What led me to therapy
I first started therapy 18 months after my separation from my husband. The day I decided I needed therapy was one like many others I'd been having...a day spent with such (seemingly inexplicable) crippling anxiety, I wasn't sure if I could leave the house or drive my car. That particular day, however, I was able to remember a dream I'd had the night before. A very upsetting dream about my former nephews and brother-in-law. Even though I'd forgotten it when I woke up, by mid-afternoon I was sure this haunting dream was the cause of that day's anxiety. 18 months later, even though I was doing "great!", I realized the separation and pending divorce was owning me, and I couldn't live like that anymore.
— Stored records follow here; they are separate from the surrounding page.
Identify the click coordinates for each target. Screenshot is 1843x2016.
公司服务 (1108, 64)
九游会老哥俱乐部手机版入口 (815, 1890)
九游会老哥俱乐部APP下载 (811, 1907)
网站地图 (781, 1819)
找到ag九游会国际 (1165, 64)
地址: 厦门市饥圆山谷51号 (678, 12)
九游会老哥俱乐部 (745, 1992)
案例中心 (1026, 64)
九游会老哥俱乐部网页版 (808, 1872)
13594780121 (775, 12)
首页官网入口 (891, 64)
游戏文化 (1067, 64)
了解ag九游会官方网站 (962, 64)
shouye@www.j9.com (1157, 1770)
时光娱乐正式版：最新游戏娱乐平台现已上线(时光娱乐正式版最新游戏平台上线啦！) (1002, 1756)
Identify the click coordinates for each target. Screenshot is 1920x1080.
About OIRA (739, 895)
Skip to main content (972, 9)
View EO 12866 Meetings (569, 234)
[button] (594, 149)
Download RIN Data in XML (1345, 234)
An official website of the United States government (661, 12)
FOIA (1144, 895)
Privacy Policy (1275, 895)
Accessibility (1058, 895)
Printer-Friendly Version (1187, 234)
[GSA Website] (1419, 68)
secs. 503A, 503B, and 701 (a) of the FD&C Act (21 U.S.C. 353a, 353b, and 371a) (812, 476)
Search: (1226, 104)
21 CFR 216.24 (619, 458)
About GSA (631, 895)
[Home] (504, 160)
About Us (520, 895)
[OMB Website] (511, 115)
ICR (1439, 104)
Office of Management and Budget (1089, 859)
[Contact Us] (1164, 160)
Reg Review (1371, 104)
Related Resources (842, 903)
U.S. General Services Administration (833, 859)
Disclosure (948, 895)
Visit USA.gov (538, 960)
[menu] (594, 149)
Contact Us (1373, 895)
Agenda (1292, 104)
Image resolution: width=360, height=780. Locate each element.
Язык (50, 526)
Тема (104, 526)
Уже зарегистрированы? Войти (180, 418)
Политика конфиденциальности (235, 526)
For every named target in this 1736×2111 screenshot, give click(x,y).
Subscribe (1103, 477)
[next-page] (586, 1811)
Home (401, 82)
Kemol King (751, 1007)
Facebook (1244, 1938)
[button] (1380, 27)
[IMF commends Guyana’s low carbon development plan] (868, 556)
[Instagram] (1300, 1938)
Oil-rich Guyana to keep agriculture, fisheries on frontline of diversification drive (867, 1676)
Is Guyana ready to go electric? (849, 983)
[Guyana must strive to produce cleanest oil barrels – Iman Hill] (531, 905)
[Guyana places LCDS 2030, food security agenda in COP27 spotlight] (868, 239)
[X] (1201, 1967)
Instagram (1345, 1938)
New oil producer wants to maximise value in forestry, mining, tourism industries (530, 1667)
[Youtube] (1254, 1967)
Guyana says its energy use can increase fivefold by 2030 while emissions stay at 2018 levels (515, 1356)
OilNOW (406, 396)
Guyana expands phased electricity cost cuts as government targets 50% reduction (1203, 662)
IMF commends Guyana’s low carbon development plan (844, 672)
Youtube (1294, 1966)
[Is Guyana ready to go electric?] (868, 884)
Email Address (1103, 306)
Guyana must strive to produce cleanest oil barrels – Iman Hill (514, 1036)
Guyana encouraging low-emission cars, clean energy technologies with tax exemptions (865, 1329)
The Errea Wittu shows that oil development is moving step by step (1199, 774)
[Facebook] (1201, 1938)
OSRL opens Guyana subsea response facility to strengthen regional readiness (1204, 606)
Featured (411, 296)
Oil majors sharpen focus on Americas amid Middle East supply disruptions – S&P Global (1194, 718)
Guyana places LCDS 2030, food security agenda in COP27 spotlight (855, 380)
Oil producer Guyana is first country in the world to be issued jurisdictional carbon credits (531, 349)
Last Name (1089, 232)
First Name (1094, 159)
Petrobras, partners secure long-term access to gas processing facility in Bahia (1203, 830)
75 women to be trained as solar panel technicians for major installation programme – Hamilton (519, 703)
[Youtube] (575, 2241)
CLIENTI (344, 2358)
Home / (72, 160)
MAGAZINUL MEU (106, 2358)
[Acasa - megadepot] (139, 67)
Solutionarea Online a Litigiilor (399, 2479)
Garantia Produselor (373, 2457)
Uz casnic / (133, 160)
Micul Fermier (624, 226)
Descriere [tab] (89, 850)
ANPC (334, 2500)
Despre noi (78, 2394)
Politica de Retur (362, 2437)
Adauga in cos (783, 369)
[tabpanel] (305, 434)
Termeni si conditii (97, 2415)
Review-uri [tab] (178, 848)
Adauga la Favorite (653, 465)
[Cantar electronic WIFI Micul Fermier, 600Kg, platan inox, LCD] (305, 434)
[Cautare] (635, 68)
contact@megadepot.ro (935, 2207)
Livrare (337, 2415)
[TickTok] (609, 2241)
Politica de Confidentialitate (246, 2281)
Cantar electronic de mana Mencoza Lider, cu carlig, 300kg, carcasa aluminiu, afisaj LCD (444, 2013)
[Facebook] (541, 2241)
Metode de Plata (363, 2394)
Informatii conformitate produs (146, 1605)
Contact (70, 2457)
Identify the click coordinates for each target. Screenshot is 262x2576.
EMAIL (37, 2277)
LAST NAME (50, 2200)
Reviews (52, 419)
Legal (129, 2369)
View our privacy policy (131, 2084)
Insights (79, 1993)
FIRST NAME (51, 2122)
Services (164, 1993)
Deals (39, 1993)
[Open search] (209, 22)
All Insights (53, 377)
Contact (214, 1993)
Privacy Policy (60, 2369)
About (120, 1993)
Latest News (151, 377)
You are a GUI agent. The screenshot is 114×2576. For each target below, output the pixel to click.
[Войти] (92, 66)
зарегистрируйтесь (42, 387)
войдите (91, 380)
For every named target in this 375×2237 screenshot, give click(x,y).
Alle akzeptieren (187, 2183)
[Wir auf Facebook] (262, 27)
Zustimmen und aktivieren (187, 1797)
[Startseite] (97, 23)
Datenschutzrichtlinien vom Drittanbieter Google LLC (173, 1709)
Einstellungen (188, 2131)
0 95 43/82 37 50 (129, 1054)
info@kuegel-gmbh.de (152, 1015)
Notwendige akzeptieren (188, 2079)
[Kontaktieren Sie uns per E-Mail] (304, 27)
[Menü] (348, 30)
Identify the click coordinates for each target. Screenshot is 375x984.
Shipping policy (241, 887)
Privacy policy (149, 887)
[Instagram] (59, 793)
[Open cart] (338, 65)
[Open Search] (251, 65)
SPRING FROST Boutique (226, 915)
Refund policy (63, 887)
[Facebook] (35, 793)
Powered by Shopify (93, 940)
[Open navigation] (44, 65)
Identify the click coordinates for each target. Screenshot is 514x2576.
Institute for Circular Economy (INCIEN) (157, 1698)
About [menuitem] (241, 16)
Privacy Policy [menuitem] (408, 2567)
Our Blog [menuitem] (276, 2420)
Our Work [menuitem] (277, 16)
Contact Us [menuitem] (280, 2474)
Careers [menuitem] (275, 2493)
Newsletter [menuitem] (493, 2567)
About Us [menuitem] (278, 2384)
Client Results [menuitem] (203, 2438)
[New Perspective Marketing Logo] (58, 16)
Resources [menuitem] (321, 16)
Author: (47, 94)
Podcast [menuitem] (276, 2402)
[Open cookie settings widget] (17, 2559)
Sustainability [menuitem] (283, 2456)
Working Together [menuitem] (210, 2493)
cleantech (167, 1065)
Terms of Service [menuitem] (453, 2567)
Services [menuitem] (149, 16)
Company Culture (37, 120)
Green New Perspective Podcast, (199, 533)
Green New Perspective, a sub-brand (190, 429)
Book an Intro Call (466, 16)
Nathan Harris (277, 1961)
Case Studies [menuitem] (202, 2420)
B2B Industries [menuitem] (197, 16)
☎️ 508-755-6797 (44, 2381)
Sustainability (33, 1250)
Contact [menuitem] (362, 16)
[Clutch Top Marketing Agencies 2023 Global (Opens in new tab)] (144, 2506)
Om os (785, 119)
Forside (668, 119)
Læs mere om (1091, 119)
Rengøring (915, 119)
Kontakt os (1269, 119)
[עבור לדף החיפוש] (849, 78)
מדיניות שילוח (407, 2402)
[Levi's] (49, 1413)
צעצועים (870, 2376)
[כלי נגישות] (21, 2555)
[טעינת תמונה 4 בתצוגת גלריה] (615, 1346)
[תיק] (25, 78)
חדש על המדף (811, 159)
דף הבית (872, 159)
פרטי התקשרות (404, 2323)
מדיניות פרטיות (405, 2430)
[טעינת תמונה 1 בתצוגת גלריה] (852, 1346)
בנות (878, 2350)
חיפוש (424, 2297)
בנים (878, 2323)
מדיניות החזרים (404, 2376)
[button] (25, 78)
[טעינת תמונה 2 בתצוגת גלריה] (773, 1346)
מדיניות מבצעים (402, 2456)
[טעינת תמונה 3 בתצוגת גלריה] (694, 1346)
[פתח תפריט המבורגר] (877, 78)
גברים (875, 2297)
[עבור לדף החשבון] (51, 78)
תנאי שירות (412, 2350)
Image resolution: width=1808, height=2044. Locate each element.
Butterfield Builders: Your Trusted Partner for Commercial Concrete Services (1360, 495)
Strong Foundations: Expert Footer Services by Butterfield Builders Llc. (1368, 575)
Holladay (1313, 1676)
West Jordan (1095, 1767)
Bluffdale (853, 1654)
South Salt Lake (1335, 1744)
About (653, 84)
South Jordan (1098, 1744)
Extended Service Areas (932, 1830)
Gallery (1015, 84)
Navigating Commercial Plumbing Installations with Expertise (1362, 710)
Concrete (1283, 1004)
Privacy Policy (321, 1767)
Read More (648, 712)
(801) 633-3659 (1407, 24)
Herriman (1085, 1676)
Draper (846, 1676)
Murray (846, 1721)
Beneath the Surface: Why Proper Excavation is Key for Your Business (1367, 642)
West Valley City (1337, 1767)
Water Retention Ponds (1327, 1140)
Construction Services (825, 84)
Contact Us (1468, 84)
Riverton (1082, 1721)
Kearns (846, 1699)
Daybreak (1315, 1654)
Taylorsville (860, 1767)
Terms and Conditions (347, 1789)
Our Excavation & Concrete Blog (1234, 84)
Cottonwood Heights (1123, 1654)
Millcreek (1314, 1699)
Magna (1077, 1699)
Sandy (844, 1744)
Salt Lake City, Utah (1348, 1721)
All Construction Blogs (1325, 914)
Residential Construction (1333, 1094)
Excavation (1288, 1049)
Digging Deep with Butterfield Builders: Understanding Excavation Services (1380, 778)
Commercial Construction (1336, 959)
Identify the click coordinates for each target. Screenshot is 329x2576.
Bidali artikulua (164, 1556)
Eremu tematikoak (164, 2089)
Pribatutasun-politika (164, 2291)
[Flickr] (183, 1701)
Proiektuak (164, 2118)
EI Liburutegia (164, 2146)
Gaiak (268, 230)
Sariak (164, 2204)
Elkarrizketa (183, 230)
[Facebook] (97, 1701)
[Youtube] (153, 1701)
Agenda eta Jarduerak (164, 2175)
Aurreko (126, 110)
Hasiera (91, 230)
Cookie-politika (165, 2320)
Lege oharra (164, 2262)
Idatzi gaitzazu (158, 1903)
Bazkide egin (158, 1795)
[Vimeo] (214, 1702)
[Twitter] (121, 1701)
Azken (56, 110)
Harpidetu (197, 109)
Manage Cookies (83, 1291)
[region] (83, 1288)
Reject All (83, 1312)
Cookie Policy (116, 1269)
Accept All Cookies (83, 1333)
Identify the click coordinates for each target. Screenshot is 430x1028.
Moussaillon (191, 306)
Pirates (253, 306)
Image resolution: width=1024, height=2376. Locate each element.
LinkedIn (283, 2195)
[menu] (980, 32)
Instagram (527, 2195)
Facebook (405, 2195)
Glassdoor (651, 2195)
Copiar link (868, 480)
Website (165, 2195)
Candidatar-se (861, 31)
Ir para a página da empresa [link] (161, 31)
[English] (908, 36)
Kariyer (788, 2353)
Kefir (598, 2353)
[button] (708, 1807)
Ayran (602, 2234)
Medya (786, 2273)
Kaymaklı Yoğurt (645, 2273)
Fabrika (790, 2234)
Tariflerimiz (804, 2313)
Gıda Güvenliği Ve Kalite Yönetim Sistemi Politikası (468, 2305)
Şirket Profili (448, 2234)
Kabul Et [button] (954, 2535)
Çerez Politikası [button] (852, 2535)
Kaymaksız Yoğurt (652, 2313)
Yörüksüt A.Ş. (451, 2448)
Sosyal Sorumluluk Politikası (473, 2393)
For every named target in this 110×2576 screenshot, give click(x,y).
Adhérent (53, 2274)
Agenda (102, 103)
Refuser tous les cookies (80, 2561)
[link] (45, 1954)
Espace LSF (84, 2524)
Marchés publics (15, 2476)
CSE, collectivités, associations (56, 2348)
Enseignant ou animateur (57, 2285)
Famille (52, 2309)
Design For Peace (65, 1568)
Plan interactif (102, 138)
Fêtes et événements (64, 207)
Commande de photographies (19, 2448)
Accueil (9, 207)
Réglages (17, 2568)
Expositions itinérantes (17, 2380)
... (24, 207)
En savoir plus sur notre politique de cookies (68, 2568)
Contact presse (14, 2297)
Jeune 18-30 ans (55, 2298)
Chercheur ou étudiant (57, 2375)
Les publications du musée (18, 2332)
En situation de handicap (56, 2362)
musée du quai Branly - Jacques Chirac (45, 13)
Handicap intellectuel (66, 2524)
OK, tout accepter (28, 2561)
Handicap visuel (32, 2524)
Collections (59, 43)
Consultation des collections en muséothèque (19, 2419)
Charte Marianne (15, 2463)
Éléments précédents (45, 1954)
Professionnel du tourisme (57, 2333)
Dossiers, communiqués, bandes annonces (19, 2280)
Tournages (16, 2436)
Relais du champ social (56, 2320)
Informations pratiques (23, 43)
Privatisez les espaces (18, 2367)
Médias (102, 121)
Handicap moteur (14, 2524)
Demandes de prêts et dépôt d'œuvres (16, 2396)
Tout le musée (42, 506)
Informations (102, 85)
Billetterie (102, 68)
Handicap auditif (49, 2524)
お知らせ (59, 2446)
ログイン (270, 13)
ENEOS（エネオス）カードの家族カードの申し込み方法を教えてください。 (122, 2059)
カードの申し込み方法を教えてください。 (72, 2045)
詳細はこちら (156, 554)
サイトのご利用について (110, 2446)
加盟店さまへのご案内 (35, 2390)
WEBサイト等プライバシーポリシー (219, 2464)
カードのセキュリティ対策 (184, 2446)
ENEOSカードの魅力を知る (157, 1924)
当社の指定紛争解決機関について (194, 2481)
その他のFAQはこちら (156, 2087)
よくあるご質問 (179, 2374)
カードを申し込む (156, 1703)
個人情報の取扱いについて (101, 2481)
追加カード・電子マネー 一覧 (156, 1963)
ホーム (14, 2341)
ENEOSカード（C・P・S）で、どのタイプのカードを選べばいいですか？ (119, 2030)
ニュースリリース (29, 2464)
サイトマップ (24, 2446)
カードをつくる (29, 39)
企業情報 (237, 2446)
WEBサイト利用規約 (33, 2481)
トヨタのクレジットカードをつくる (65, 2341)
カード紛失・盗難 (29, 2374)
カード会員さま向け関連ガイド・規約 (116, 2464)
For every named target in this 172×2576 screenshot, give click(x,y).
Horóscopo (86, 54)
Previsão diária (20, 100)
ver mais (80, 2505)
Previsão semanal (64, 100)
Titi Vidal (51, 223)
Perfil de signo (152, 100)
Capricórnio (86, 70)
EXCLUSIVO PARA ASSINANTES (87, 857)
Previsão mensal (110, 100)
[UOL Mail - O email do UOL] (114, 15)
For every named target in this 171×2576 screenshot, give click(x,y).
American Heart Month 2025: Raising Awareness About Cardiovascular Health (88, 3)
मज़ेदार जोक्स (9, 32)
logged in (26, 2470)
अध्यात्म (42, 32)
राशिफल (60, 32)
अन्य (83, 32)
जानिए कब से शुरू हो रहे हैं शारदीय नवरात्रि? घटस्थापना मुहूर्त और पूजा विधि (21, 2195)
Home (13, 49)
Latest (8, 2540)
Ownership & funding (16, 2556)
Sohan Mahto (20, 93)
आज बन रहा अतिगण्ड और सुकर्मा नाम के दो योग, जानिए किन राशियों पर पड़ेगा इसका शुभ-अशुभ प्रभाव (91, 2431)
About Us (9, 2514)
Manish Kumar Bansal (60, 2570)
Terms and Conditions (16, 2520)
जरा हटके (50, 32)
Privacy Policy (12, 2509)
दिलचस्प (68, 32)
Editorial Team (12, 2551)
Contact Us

Why I chose Open Heart Therapy
Enter Trinity, whom I found randomly on the Internet! I was drawn to her warm smile and to the name of her practice, "Open Heart Therapy". That's what I wanted, after all, right? An Open Heart? She seemed spiritual, and I knew I needed to be able to connect with someone on that level before I could tell them anything truly personal about myself. Trinity's office is very comfortable. There's no harsh lighting, there's a calming fountain, and the decor is welcoming and warm to say the least. That certainly helped put me at ease because truthfully, I didn't want to be there. I mean, does anyone want to be in therapy? Isn't going to therapy admitting that there is something WRONG with you, and that you are TOO WEAK to deal with it on your own? We started slowly. That was on me because I was only willing to reveal so much. But Trinity was patient and never pushed me.
I had homework assignments
I had to write down any mean things I said to myself. I acknowledged these mean things. I became aware of this destructive self-talk. Eventually I started replacing it with positive self-talk. I learned to give myself credit for things. I learned to praise myself for my successes, no matter how small. I emptied the dishwasher (my most loathed household chore)...good job, self! I started taking time to celebrate my accomplishments...even the big ones. It seems like a no-brainer, but I'd achieve something great or unlikely, and I wouldn't take a moment to congratulate myself or be grateful, it was always just...ok, what's next? I learned to bask in the satisfaction of any achievement - big or small.
Clonazepam - my crutch.
The anxiety drug I have taken intermittently for 16 + years. I was finally at a place where I knew I didn't want to rely on it anymore. In fact, it was messing with my short-term memory. My "goal" was to get off of it, but I didn't really mean it because I didn't really think it could happen. I was taught a breathing technique that initially seemed like garbage... but actually was enormously effective! When Trinity realized my intentions were weak, she gave me a rock to carry and look at regularly that said "Faith" to remind me that I had the inner strength to get off the pills if I truly wanted it.
I now practice a breathing technique and meditate as often as possible.
I still carry the pills in my purse as a security blanket, but I haven't taken one in months. A few unusual techniques we used were chalkboard drawing and singing. I was encouraged to let go of my hard wired conditioning by writing my negative beliefs and their counter truths and drawing with my non-dominant left hand! I surprised myself at how well I did and that helped to unlock yet another level of personal healing for me. One time Trinity got super creative at getting me to sing in a session and again I was amazed at what I was capable of; my power and strength always lied within. All I had to do was look inside myself for the answers. Empowering.
From therapy I learned
I learned I could own my divorce, instead of letting it own me. I learned that I am enough - I am whole and complete on my own. I learned that I don't need to seek the approval of others...not strangers, friends, not even my parents. I learned to trust myself - I observed that throughout my life, I have always made the right decision for me, even if it took longer than expected, and that there's no reason my trend of good decision-making won't continue. I learned to go easier on myself when I make mistakes. I was so surprised by how quickly I was able to feel empowered again, once we started doing the work. We are each forever and always a work in progress, but I feel more equipped now, with the tools I learned at Open Heart Therapy, to handle life and continue to improve myself day after day.